An abstract work for seven couples, Red Earth explores issues early immigrants in Australia faced when arriving in a new and foreign land.  Coming from cooler and greener countries in Europe, settlers faced adversity when struggling to till the arid red soil of the Australian outback.  The dancers are dressed in distressed work clothes splattered with mud, focusing attention on their struggle with the new soil of Australia.  The American premiere of Red Earth in March 2007 will be sure to remind audiences of the similar struggles early American pioneers faced in Texas and the arid American Southwest region.

Red Earth is about finding beauty in a foreign, arid landscape,” explained Mr.
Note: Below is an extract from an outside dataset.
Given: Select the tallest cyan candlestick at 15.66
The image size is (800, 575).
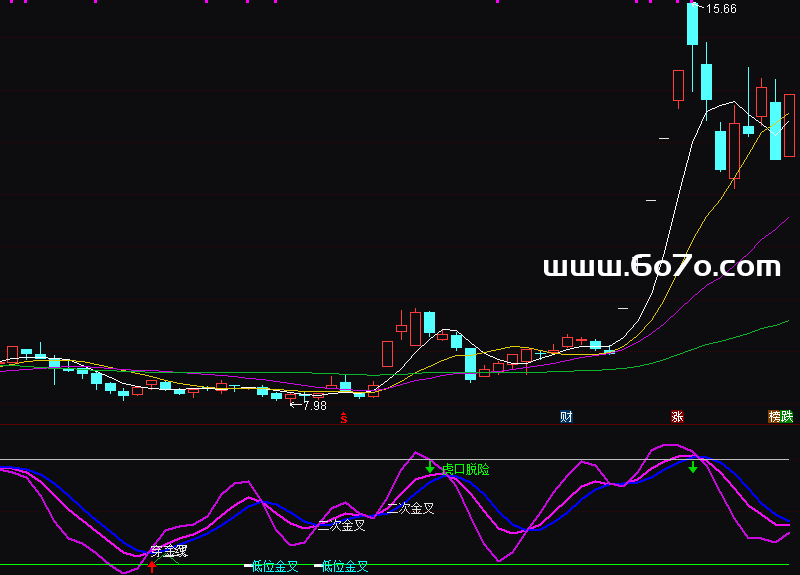Looking at the screenshot, I should tap(692, 24).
Welch.  “It’s about struggling with drought and learning to make a new land your own.”

Red Earth was created for The Australian Ballet in 1996 as part of a program celebrating Australian artistry, a theme that Mr. Welch carried through the entire piece.  The score, Nourlangie, was created by Peter Sculthorpe, one of Australia’s pre-eminent composers, and the ballet’s scenery was designed by the acclaimed contemporary Australian artist Kevin "Pro" Hart. 

Peter Sculthorpe’s music is closely identified with Australia – particularly the landscapes of the outback, the remote and semi-arid interior region of the country.  The composer was inspired to create the piece after visiting northern Australia.  The piece’s name, Nourlangie, is taken from a sacred place, a large rock monolith in Kakadu National Park in Australia’s Northern Territory.  A professor emeritus at the University of Sydney, Mr. Sculthorpe’s works are performed and recorded around the world.
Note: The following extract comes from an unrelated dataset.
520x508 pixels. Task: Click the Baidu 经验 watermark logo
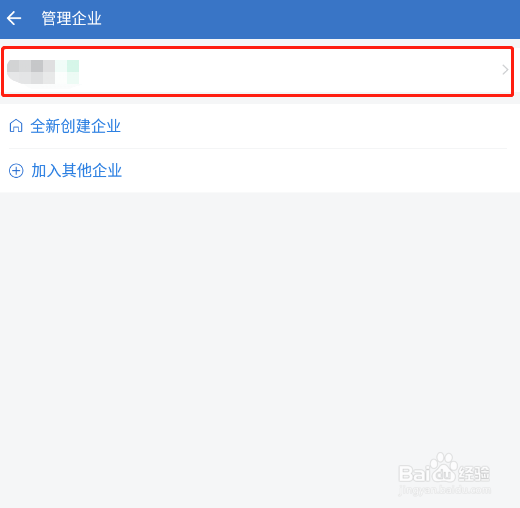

Kevin “Pro” Hart painted the Red Earth backdrop in boldly colored acrylics.  A household name in Australia, Pro Hart’s work is associated with the outback mining town of Broken Hill.  The vastness of the country’s outback, its harsh landscapes and deep silence are reflected in his artwork.  Cities around the world have exhibited Mr. Hart’s work, from Dusseldorf to Los Angeles, New York, London, and Hong Kong.

At the ballet’s premiere, Jaqueline Pascoe of Dance Australia wrote, “Red Earth is magnificent, as a study in the colours and moods of the Australian outback landscape it is a gem.  Choreographer Stanton Welch has used movement that is bold, stylish, intricate and gymnastic.”  (October/November 1996)

Houston Ballet Premiere on March 8, 2007, by Houston Ballet in the Brown Theater at the Wortham Theater Center in Houston, Texas.